Suddenly Tucker is on his feet, advancing on Lennox Lewis and shouting: 'Let's get it on now] you show me no respect, man]' He comes to within five feet of Lewis and stops. He advances another two feet and stops again. By this time Panama Lewis has caught up and is theatrically restraining him. Tucker sits down looking sheepish. At end he comes up to Dan Duva, Maloney's Napoleon-like American promoter, and says: 'I'm sorry. They told me to do it.' Maloney says: 'You have just seen a beaten man.'
THE SMALL plane dips down over Las Vegas. Maloney, Lewis, Eugene Maloney and Pepe Correa are in economy. Mrs Lewis is in first class. Lewis, wearing shades, spends the flight gazing intensely down at the desert. Someone says: 'You know where he told me he'd like to be now? Lying on a beach in Jamaica with a cold beer and some ganja. His hero is Kirkland Laing, you know. He's so focused. He just wants to get this over.'
Frank Maloney says: 'You know, this is like a dream to me. I must be one of the most powerful managers in the world of boxing. It's because I've got no ego. Everyone has underestimated me. They are all picking up the papers waiting to read that Lennox has left me. They all congratulate me but it's all false. I can see it in their eyes. What they never saw was I was studying them all. I've taken bits of Mickey Duff, Don King, Jack Solomons, Jim Wicks. I've worked for Duff, Warren and Hearn, studying them. I suppose I should say now that they were working for me. Yeah, I like that.'
At the airport Maloney, clutching the bag containing his Millwall-West Ham tape, is picked up by limo and whisked down the strip, past the Aladdin, to the shimmering Mirage. There he is greeted and entertained by casino presidents, pay-per-view impresarios and journalists. Night falls. Eugene Maloney reports that Lennox Lewis is in bed. Caroline and the publicist are drinking banana daquiris. The suite is painted lurid shades of yellow and green in a conscious attempt to make punters restless and drive them down to the gaming floor. This surprises Maloney. 'I find the colours quite relaxing actually,' he says. 'After all, this is the capital of boxing.
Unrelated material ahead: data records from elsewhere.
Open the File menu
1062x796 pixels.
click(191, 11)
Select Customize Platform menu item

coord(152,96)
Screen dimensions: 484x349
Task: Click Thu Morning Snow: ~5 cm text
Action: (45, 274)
This is the real thing. Mind you, I think the commercials for the fight are terrible. If it had been me I'd have had the redcoats marching out with Lennox behind them and more union jacks. They're not marketing it right.'
In the Aladdin the night's entertainment is starting up on the lounge bar stage. It is a revue of blues impersonators. 'You didn't think that was the real Ray Charles did you?' the barman says.